Тем временем в Москве у брата Екатерины Сергеевны Алексея родилась дочь Елена. По такому торжественному случаю переводчица с английского Мария Ивановна Ловцова презентовала новоиспеченной тете только что вышедшую книгу Чарлза Веста «Уход за больными детьми». Мнительный, склонный к хандре Алексей Сергеевич был в семье «горемычнейшим». На тот момент он имел 800 рублей долга и опасное заболевание глаза, следовательно, был отправлен к зятю в Петербург. Бородин обегал с ним офтальмологов-«глазодеев», договорился об операции. У него самого разболелись зубы, вздулся флюс. Только к 3 июня медицинские хлопоты завершились. Родственники и Лина, в присутствии Алексея превращавшаяся в «кокетиптшу несообразную», пообедали пирогом с сигом и вязигой, и Бородин начал хлопотать об отпуске. Он явно вздохнул свободнее, ибо к посланию «трем Катеринам» — теще, жене и жене шурина, для удобства именуемой в семье «Кисой», — приложил стихотворный портрет всех троих. О любимой супруге сказано с особенным вдохновением:
Далее идут натуралистические подробности, достойные завсегдатая клиник МХА. Ночами Екатерину Сергеевну, случалось, мучили приступы кашля, отпускавшие лишь к шести-семи часам утра. От этого у нее развилась привычка менять день и ночь местами. Вопреки недомоганиям присутствие в доме Екатерины Сергеевны автоматически означало прокуренные комнаты и множество окурков на полу — привычку эту она явно приобрела еще до начала совместной жизни с некурящим мужем.

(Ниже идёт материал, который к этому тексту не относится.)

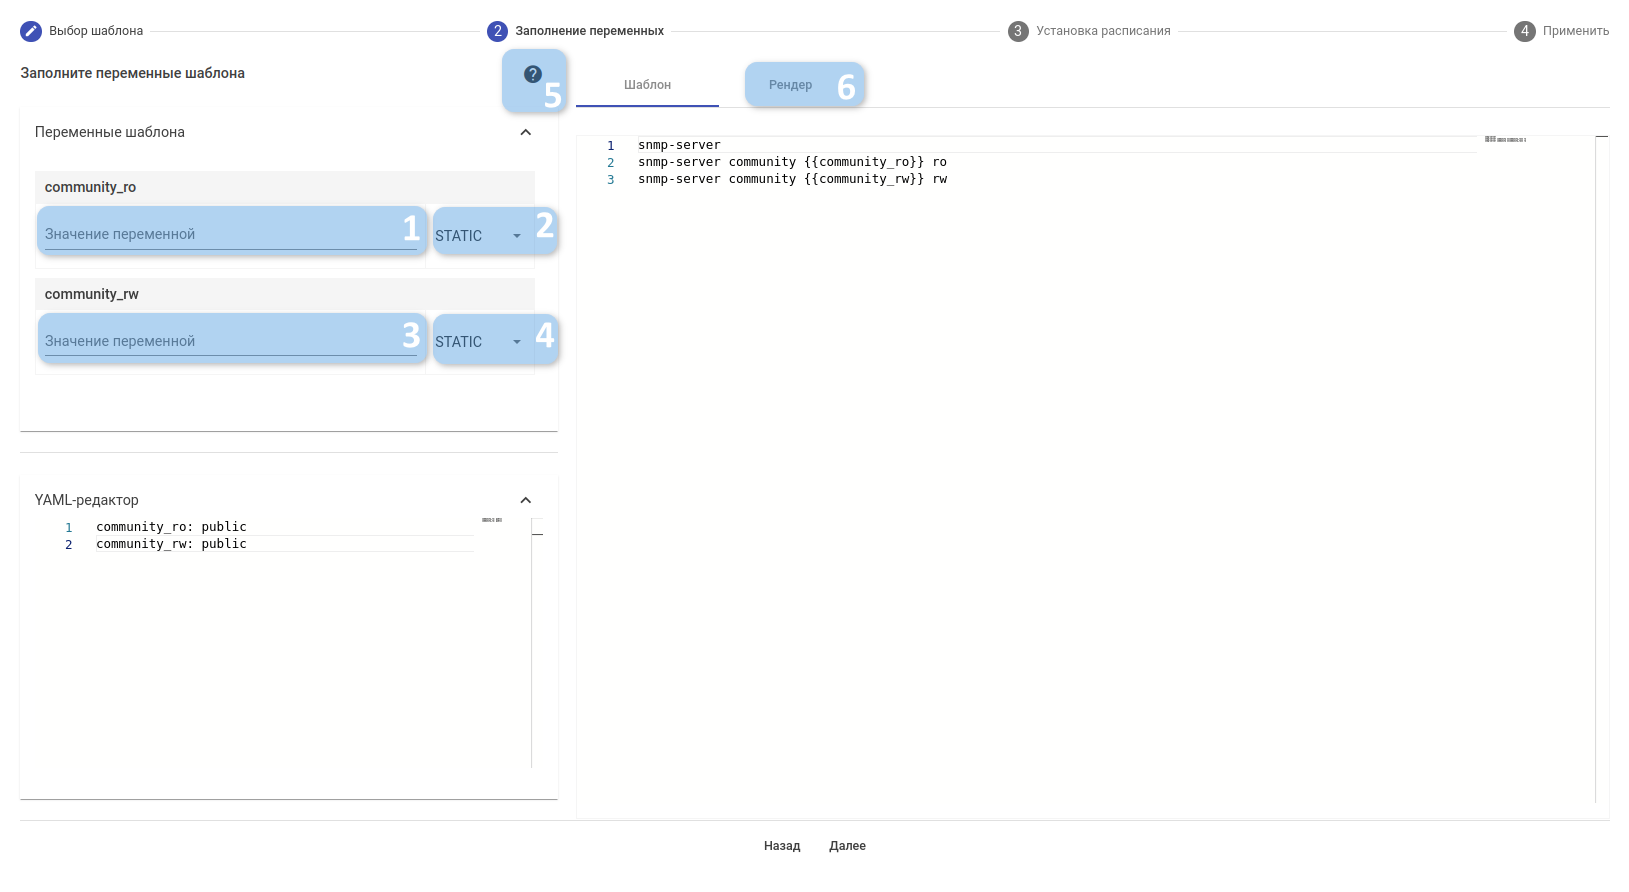Click the template editor minimap
Image resolution: width=1629 pixels, height=892 pixels.
tap(1505, 139)
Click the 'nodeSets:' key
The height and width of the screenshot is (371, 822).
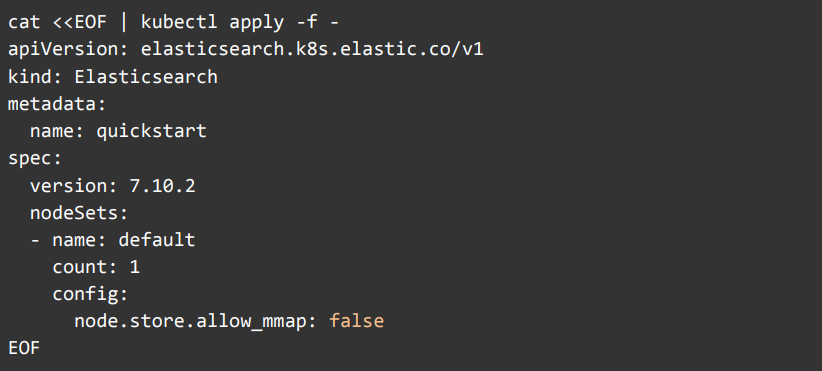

Наконец отпуск был получен, Бородин отбыл в Москву, а уже в пятницу 24 июня посадил в поезд Алексея, ехавшего в Петербург оперировать глаз, и Екатерину Сергеевну, у которой тоже что-то случилось с глазами. Вечером до ужина прогуливал по Тверскому бульвару оставшихся в Москве двух Катерин. Жара стояла тяжелая и душная. В субботу в шесть утра Александр Порфирьевич спасся от домашней духоты на Тверской бульвар, а в 10 часов укатил в Петровско-Разумовское — в Земледельческую и лесную академию, к профессору органической и агрономической химии Павлу Антоновичу Ильенкову. Пообедал, нагулялся и, говоря бородинским языком, «полупил» пить чай к «кузену-бабену» (Дмитрию Семеновичу Ступишину, двоюродному брату Екатерины Сергеевны). От него — к другому бабену-бабнику, Пановскому, с которым еще в прошлые приезды задушевно подружился. Вечером прогуливал по Тверскому бульвару Кису, совсем захлопотавшуюся с ребенком. Как видно, в Москве Александр Порфирьевич стал своим человеком, очаровав и «присвоив» родственников и знакомых жены.
В воскресенье Протопоповы лакомились клубникой. В понедельник… «Вы не можете себе представить, маленькая Точечка, до какой степени меня обрадовало Ваше милое письмо. Знаете ли, Зозо, что я почти всю ночку плохо спал и встал утрецом раным-рано; все думал об маленькой Точечке». Однажды Бородин записал на листке дату объяснения с Екатериной Сергеевной в Гейдельберге и окружил ее венком из нежных прозвищ, беспрестанно им изобретаемых. Читать их и трогательно, и грустно: словно в постоянных разлуках Бородин поддерживал в себе столь дорогое ему чувство, заполнял неизбежно росшую между ним и женой трещину, когда прибежищами их любви оставались лишь почтовая бумага да собственное воображение.
Неделя прошла в хождении с книгами то в парк Голи-цынской больницы — в компании обожавших Александра Порфирьевича окрестных собак, то в Нескучный сад. В умилении крошечной племянницей жены, в успокоении тещи — вековечной «страдалицы за всех отсутствующих». В пятницу пришла радостная весть: Алексея оперировали успешно, Екатерине Сергеевне операция не требуется. Помимо любвеобильных собак Бородина осаждали любезностями некая «глупая барыня» Наталья Сергеевна и — Пановский. Пред последним Бородин явился во всеоружии искусства десмургии (то бишь бинтования), ибо тот, невзирая на почтенные лета, изощрялся «прыгать на гнилом мосту в имении Шиловских, причем мост провалился и поглотил собою Николая Михайловича, или точнее его правую ногу. Делая медицинский осмотр, я пришел к крайнему удивлению, увидав у Старца такие здоровенные, мускулистые ноги, каким позавидовал бы каждый из нас. О Калиостро! Мне кажется, что Старец в самом деле черно-книжничает».